From 1b828c768e30583c1a6ae4ad9a9352ada79c3917 Mon Sep 17 00:00:00 2001
From: Peter Geoghegan <pg@bowt.ie>
Date: Sun, 15 Jun 2025 18:06:57 -0400
Subject: [PATCH v4] Return TIDs in desc order during backwards scans.

Always return TIDs in descending order when returning a group of
duplicates to the scan whose TIDs come from an nbtree posting list
tuples during nbtree backwards scans.  This makes backwards scans tend
to require fewer buffer hits, since the scan is less likely to
repeatedly pin and unpin the same heap page/buffer (we'll get exactly as
many buffer hits as we get with a similar forwards scan case).

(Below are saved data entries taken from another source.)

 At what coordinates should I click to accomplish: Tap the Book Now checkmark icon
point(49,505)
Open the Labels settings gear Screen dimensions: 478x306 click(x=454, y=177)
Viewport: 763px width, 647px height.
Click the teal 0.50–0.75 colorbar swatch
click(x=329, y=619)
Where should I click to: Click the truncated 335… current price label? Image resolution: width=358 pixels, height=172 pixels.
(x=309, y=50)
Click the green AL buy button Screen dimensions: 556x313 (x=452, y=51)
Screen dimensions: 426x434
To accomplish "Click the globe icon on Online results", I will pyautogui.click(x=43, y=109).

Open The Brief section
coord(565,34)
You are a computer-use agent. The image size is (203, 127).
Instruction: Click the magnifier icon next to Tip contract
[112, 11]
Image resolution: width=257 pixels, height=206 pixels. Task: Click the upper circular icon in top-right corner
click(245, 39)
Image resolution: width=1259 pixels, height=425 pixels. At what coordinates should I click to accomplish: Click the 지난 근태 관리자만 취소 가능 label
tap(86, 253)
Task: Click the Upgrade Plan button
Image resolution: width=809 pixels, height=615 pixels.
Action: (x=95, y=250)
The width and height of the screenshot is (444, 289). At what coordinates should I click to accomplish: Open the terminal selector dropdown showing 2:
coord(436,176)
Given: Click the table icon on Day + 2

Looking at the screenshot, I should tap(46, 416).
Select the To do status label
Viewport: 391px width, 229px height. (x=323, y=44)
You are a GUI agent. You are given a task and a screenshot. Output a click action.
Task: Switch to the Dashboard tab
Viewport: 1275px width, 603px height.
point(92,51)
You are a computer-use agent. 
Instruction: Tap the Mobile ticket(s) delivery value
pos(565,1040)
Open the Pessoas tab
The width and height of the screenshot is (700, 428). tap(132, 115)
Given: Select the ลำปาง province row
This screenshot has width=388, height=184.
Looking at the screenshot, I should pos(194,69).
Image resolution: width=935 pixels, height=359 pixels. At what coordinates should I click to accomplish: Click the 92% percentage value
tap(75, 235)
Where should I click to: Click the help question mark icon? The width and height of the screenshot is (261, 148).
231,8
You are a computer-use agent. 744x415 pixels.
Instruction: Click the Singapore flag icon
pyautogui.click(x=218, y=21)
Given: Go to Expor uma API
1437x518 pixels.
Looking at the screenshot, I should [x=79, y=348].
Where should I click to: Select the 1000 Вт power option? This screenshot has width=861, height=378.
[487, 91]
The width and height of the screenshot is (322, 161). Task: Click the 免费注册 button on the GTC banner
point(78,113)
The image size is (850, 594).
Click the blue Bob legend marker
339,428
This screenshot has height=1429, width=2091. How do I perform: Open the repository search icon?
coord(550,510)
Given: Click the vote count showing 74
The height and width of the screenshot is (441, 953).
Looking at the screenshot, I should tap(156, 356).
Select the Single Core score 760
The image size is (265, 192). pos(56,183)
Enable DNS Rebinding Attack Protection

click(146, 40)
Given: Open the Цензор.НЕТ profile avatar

Commit 0d861bbb, which added nbtree deduplication, originally did things
this way to avoid interfering with _bt_killitems's previous approach to
setting LP_DEAD bits on posting list tuples.  _bt_killitems made a soft
assumption that it can iterate through posting lists in TID order,
finding corresponding killItems[]/so->currPos.items[] entries in that
same order (even when scanning backwards).  This worked out because of
the prior _bt_readpage backwards scan behavior. If we just change the
backwards scan posting list logic in _bt_readpage, and don't alter
_bt_killitems itself, we'll break its soft assumption.

Avoid that problem by converting the so->killedItems[] array into a
Bitmapset (that stores offsets into the so->currPos.items[] array) and
having _bt_killitems iterate through the Bitmapset.  That way the order
that items are originally saved in killItems can't matter.  There is an
additional benefit to using a Bitmapset for this: it is no longer
possible to run out of space in killedItems[] in cases where a
scrollable cursor repeatedly saves the same dead TID (from the same
page/so->currPos) by scrolling back and forth over it.  Calling
bms_add_member with the same item a second or a third time cannot make
_bt_killitems and less effective, since bms_add_member is idempotent.

Credit for the idea of using a Bitmapset for this goes to Tomas Vondra.

Author: Peter Geoghegan <pg@bowt.ie>
Reviewed-By: Mircea Cadariu <cadariu.mircea@gmail.com>
Discussion: https://postgr.es/m/CAH2-Wz=Wut2pKvbW-u3hJ_LXwsYeiXHiW8oN1GfbKPavcGo8Ow@mail.gmail.com
---
 src/include/access/nbtree.h           |  5 ++-
 src/backend/access/nbtree/nbtree.c    | 27 +++++----------
 src/backend/access/nbtree/nbtsearch.c | 35 ++++++++------------
 src/backend/access/nbtree/nbtutils.c  | 47 +++++++++++++--------------
 4 files changed, 46 insertions(+), 68 deletions(-)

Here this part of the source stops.